─── Text provided ───

Dissident FARC rebels killed one police commander and injured several other people in a series of attacks in southwest Colombia.
Local media reported the explosions went off in Cauca, a region in the south of the country where a dissident group was formed by former members of one of the FARC’s elite units, the 6th Front.
The attacks were a faint reminder of ex-president Alvaro Uribe’s inauguration in 2002, when the FARC set off a bomb and launched several mortars in the capital, killing at least 14 people.
The first attack on Monday night saw a motorcycle explode near a police station in the town of Padilla, killing the local police chief.
Two hours later, another motorcycle bomb went off in front of a registry office in Santander de Quilichao.
Tuesday morning saw explosive devices thrown at a police station in the Suarez and a further bomb went off on Wednesday in the town of Corinto in Cauca, injuring one, reported Semana.
The mayor of Cauca has since told local radio that after speaking with the police, the authorities concluded FARC dissidence members were responsible.
Dissidents of the FARC are former members of the leftist group who, frustrated with the peace process, left reintegration camps to cause chaos in the most rural parts of Colombia.
Uncoordinated and scattered around the country’s most desolate regions, the state is struggling to contain the groups, who are profiting from the cocaine and illegal mining rackets abandoned by their demobilized guerrilla bosses.
It would seem the group is trying to spread terror by imitating the attacks seen at Uribe’s inauguration in 2002.
The attacks killed at least 14 and left dozens injured when mortar shells landed near the presidential palace in a terror attack following the ex-president’s pledge to defeat the country’s largest rebel group.

─── Information provided ───

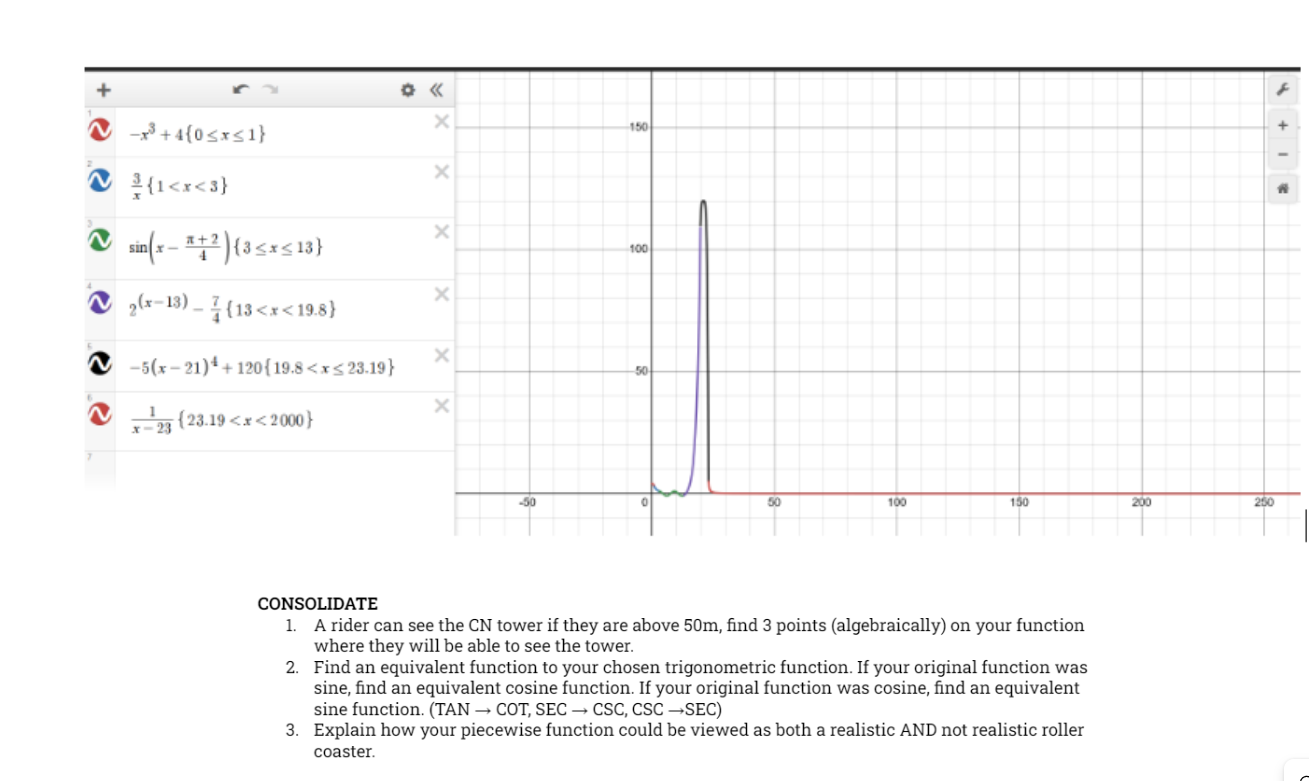Toggle visibility of the blue 3/x function
This screenshot has height=781, width=1309.
[x=98, y=182]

───

• [Tasks]
1. Using the Cauca attacks article, decide whether each statement agrees with it: (a) The motorcycle explosion in Padilla killed the local police chief. (b) The bomb in Corinto went off on Tuesday. (c) The 2002 attack at Uribe's inauguration killed at least 14 people. Answer yes or no for each, and quote the words that decide it.
2. Rewrite the passage of the Cauca attacks article that begins with "The mayor of" and ends after "largest rebel group.", putting "dissident" in place of "dissidence".

• [Response list]
1.
(a) Yes: "a motorcycle explode near a police station in the town of Padilla, killing the local police chief"
(b) No: "a further bomb went off on Wednesday in the town of Corinto in Cauca"
(c) Yes: "killing at least 14 people"

2.
The mayor of Cauca has since told local radio that after speaking with the police, the authorities concluded FARC dissident members were responsible.
Dissidents of the FARC are former members of the leftist group who, frustrated with the peace process, left reintegration camps to cause chaos in the most rural parts of Colombia.
Uncoordinated and scattered around the country’s most desolate regions, the state is struggling to contain the groups, who are profiting from the cocaine and illegal mining rackets abandoned by their demobilized guerrilla bosses.
It would seem the group is trying to spread terror by imitating the attacks seen at Uribe’s inauguration in 2002.
The attacks killed at least 14 and left dozens injured when mortar shells landed near the presidential palace in a terror attack following the ex-president’s pledge to defeat the country’s largest rebel group.